“Natural Law” does not bestow citizenship on anyone. Natural law existed waaaaaaay before the United States was ever thought about.
The planets orbiting the sun is an example of Natural Law. The rising of the tides is an example of Natural Law. Natural law has nothing to do with the establishment of economic systems or geopolitical boundaries or the price of tea in China, as all of those are man-made and temporal and fickle, and can change on a whim. Natural Law is not so flexible.
The planets orbiting the sun is an example of Natural Law. The rising of the tides is an example of Natural Law. Natural law has nothing to do with the establishment of economic systems or geopolitical boundaries or the price of tea in China, as all of those are man-made and temporal and fickle, and can change on a whim. Natural Law is not so flexible.

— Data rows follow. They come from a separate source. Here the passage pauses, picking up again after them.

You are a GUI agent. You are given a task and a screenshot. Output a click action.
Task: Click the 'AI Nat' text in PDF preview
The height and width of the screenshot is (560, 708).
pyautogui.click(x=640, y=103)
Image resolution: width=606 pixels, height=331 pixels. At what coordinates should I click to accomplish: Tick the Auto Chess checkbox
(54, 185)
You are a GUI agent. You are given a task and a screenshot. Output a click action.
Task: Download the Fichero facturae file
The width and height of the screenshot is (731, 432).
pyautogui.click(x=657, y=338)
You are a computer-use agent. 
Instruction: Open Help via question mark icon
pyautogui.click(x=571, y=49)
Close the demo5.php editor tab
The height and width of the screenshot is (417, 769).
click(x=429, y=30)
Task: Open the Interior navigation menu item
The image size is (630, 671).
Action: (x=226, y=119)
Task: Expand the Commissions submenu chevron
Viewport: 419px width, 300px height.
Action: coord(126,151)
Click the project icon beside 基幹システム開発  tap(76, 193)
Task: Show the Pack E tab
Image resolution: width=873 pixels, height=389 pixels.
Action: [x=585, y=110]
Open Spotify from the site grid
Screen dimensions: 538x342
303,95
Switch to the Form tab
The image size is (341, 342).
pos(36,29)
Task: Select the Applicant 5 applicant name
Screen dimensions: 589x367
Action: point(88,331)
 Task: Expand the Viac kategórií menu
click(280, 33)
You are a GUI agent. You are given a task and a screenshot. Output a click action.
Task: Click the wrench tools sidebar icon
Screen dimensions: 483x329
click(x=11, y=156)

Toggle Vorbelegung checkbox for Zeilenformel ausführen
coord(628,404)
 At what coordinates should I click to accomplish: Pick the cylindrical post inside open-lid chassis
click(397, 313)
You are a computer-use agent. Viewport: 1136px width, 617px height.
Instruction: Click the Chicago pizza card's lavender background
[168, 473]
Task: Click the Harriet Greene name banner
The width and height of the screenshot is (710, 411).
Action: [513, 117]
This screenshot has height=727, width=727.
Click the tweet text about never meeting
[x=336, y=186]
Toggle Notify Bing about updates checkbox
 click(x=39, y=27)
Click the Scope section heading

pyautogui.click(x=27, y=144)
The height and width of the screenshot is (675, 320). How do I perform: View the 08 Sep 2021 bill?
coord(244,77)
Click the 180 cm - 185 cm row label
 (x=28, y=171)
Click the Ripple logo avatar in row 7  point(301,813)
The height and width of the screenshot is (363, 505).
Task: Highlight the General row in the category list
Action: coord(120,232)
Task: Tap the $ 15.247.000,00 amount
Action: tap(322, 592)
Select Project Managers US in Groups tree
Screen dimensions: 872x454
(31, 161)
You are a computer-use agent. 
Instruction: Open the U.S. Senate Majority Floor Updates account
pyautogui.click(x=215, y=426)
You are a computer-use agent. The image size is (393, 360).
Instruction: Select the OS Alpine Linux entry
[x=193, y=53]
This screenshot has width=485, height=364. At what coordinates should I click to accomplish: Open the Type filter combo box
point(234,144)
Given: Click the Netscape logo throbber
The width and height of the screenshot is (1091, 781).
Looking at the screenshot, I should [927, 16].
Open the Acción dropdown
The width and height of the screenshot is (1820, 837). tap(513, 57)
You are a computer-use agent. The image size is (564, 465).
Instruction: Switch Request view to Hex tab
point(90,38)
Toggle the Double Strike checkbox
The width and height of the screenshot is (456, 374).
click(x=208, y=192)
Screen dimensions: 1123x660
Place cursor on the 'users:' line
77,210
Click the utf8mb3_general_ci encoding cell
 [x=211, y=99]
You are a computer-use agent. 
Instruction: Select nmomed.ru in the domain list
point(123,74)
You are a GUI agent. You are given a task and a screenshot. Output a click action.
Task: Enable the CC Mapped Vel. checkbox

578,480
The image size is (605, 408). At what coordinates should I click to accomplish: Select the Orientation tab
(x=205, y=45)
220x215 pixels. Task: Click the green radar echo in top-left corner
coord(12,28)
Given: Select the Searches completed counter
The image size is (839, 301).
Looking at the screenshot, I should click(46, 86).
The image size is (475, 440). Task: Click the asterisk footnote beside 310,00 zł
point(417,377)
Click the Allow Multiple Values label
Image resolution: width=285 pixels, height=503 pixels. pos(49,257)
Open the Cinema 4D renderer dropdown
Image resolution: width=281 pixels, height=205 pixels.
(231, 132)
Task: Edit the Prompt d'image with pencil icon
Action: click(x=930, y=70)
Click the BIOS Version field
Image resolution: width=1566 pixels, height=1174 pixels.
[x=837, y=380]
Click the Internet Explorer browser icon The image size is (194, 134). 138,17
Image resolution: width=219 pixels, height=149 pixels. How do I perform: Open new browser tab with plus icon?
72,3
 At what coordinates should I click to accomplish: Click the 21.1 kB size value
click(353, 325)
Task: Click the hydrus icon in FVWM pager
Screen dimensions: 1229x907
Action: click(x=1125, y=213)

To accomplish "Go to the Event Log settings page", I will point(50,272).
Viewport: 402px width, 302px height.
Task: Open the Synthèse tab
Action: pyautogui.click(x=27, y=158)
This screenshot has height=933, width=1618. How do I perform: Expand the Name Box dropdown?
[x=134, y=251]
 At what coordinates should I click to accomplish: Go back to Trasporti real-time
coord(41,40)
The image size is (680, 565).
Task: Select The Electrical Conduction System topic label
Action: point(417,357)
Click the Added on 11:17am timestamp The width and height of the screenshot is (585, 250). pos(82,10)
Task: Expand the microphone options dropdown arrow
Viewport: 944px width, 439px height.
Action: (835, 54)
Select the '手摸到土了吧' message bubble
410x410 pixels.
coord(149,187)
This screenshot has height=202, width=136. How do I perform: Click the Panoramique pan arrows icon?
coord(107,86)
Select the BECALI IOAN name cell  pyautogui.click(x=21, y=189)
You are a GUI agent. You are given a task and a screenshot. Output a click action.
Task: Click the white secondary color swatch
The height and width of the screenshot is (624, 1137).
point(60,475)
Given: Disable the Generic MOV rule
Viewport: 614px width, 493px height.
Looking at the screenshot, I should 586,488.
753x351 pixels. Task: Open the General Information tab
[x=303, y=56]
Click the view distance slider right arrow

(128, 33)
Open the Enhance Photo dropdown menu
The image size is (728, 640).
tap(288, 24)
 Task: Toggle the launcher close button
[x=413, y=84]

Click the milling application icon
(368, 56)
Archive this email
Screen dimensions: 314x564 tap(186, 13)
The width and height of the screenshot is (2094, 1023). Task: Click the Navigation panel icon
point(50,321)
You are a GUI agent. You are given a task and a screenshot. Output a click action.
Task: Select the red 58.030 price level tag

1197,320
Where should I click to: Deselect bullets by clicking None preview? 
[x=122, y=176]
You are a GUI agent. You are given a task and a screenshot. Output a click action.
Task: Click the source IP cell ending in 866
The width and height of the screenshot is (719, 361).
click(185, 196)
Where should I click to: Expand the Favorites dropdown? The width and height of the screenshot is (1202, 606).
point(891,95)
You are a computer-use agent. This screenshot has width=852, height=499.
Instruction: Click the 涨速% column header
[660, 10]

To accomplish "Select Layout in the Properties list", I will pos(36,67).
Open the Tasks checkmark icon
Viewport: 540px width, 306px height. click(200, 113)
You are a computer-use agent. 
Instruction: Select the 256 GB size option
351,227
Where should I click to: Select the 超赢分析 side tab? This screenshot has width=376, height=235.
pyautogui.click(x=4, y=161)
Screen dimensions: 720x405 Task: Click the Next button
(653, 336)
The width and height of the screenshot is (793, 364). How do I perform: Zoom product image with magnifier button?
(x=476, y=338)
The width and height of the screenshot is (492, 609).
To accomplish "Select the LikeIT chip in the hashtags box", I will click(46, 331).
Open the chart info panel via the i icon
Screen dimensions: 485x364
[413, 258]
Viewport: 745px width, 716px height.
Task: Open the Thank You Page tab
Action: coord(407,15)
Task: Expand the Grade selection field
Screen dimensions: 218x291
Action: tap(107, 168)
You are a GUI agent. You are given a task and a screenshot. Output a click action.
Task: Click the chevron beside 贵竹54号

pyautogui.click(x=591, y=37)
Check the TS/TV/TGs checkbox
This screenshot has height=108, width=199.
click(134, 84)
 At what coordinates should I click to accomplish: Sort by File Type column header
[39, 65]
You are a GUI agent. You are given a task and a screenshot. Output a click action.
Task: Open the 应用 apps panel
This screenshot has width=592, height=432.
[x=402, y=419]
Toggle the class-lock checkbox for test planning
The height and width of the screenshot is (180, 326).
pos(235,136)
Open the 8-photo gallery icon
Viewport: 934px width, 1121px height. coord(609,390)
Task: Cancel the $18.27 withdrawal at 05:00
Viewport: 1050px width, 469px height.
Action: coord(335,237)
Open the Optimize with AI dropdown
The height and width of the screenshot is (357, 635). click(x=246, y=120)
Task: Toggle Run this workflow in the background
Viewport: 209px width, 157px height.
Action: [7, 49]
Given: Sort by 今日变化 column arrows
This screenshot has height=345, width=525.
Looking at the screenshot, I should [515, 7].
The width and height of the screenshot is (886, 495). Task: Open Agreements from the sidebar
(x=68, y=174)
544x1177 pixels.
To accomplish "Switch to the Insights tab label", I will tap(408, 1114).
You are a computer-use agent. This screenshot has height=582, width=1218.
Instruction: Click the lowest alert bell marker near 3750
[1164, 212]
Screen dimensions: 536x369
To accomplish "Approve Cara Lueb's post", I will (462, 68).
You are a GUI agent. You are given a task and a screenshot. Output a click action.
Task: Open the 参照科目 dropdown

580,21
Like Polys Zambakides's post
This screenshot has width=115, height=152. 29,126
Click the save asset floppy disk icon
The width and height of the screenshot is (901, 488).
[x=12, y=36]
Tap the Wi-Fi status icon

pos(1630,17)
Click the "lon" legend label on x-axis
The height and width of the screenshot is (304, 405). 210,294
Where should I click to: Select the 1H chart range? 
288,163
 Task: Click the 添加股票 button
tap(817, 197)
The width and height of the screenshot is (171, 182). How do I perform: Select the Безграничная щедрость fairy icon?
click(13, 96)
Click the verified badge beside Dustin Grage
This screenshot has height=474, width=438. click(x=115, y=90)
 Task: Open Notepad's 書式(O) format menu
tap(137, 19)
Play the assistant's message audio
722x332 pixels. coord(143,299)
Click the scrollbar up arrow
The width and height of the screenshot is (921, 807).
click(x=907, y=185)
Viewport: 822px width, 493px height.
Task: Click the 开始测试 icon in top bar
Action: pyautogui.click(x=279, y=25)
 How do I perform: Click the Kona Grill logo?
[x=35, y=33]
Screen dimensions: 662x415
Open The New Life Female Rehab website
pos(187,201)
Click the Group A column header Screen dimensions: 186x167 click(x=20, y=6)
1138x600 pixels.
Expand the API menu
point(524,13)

"Natural Law" is the legal term used by the founders to describe principles of government which follow from "nature." Their arguments are to the extent that just as planets go circling round the sun is part of nature, so too is the proper relationship between man and government.
The Philosopher John Locke is one of the pioneers of this area of thought, and the founders looked to him and other philosophers of natural law when they pieced together the ideas that became this country.
Primary among these philosophers was Emmerich Vattel, who probably more than any other, influenced the people of the British Colonies to break away and become a Republic of States.
He said so. It is his ideas which we implemented. He wrote this in 1758.
Finally, several sovereign and independent states may unite themselves together by a perpetual confederacy, without ceasing to be, each individually, a perfect state. They will together constitute a federal republic: their joint deliberations will not impair the sovereignty of each member, though they may, in certain respects, put some restraint on the exercise of it, in virtue of voluntary engagements. A person does not cease to be free and independent, when he is obliged to fulfil engagements which he has voluntarily contracted.
Given that James Otis was the man who started the American Revolution, and given that Vattel's principles of natural law is what inspired him, It is a fair bet that our revolution came right out of the pages of Vattel's book.
Jefferson relied heavily on Vattel when writing the Declaration of Independence. His Declaration notes are all over it.
Natural law as understood by jurists is not the same as the laws of physics.